DATA FOR THIS TASK
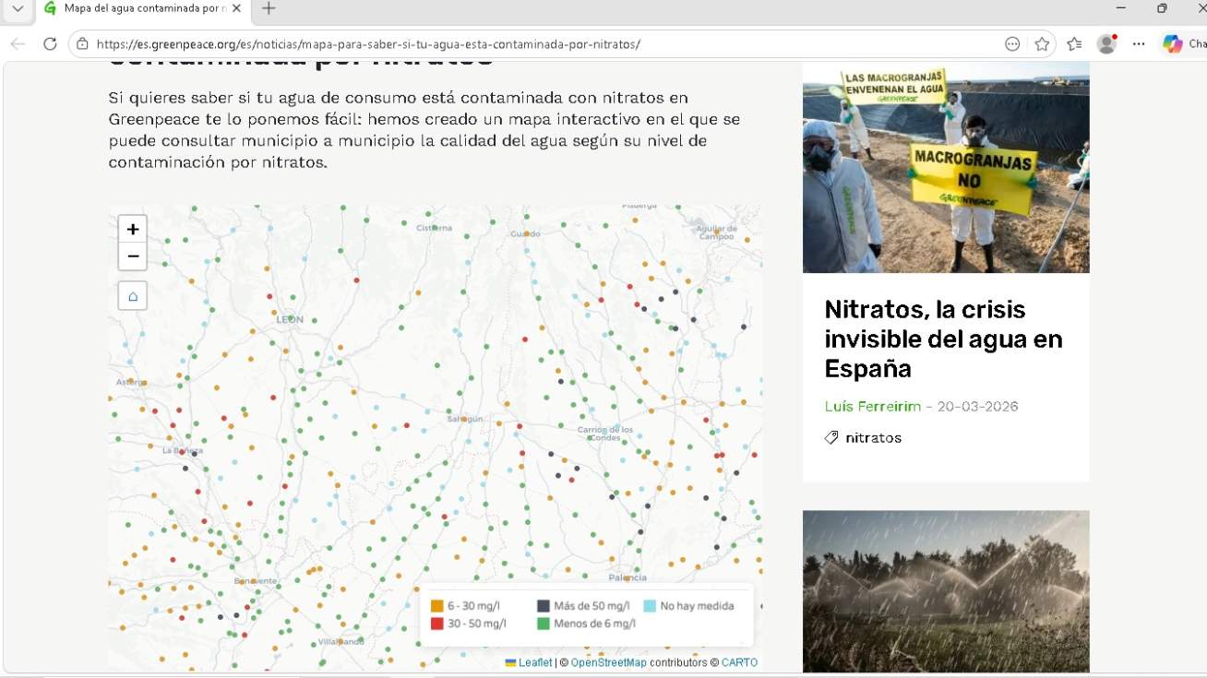Go back to previous page
1207x678 pixels.
pos(18,44)
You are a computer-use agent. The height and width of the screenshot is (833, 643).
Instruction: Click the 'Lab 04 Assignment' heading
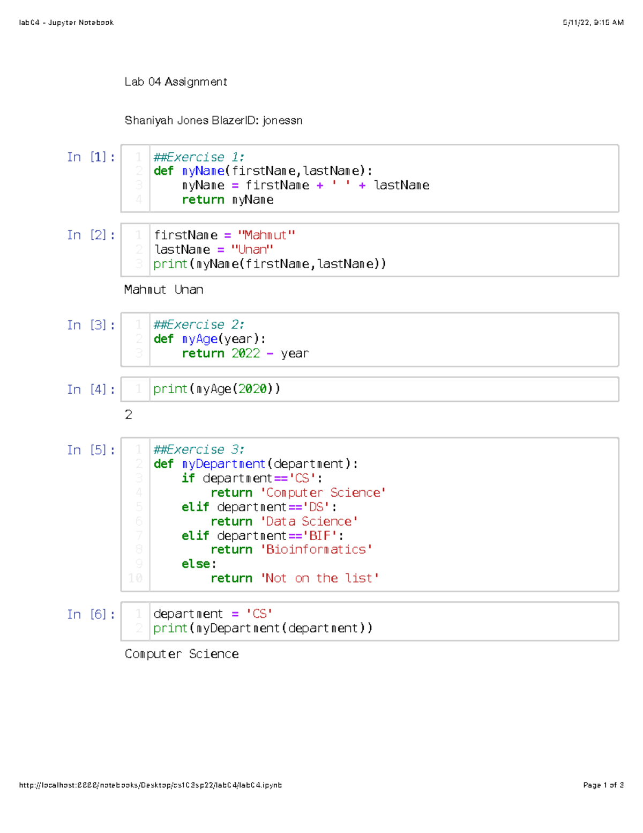click(176, 82)
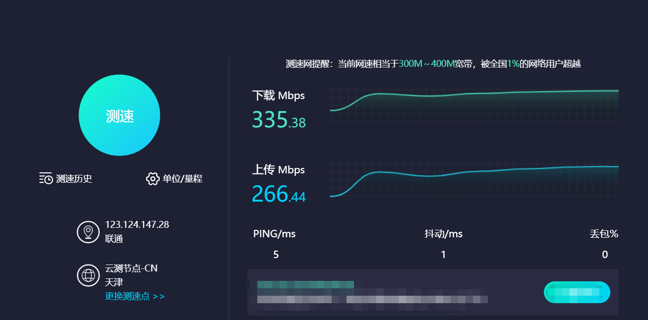Click the 云测节点-CN server name

point(131,268)
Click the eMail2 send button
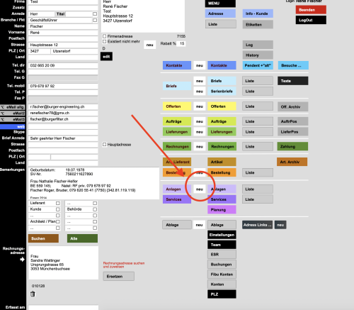Viewport: 354px width, 310px height. click(13, 114)
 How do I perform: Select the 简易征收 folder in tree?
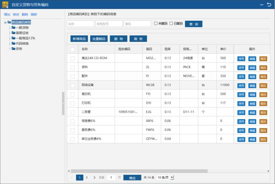22,32
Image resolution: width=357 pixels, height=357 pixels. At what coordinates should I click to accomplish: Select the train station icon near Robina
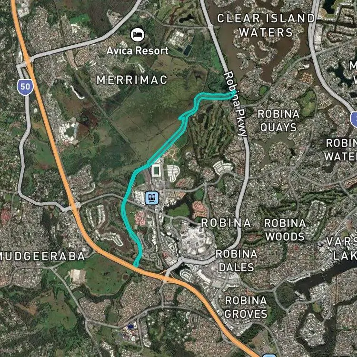(x=152, y=198)
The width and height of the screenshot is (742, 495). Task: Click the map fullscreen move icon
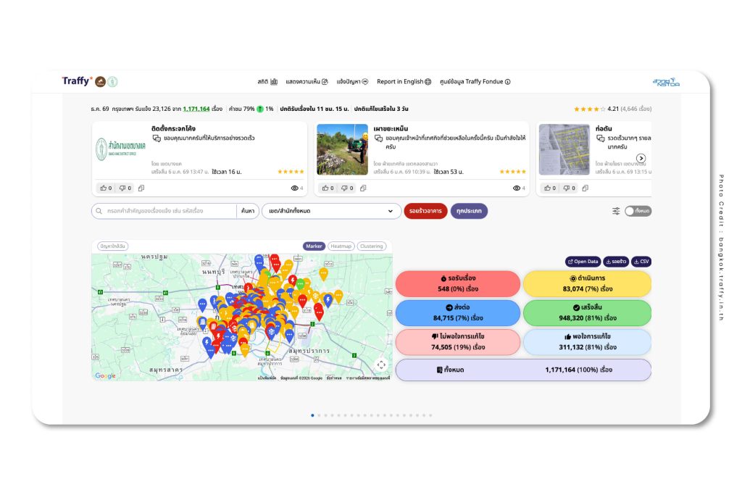[x=381, y=365]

GOAL OF THE EXERCISE
Nothing but the lines from the line containing "You are a computer-use" through the last line of the material may be output, and they must be copied exactly, without pictures.

REPLY TO THE EXERCISE
You are a computer-use agent. The height and width of the screenshot is (833, 643).
Instruction: Click the 'Lab 04 Assignment' heading
click(176, 82)
Click the 云测节点-CN server name

point(131,268)
Click the eMail2 send button
Viewport: 354px width, 310px height. click(13, 114)
 How do I perform: Select the 简易征收 folder in tree?
22,32
Image resolution: width=357 pixels, height=357 pixels. At what coordinates should I click to accomplish: Select the train station icon near Robina
(x=152, y=198)
The width and height of the screenshot is (742, 495). Task: Click the map fullscreen move icon
[x=381, y=365]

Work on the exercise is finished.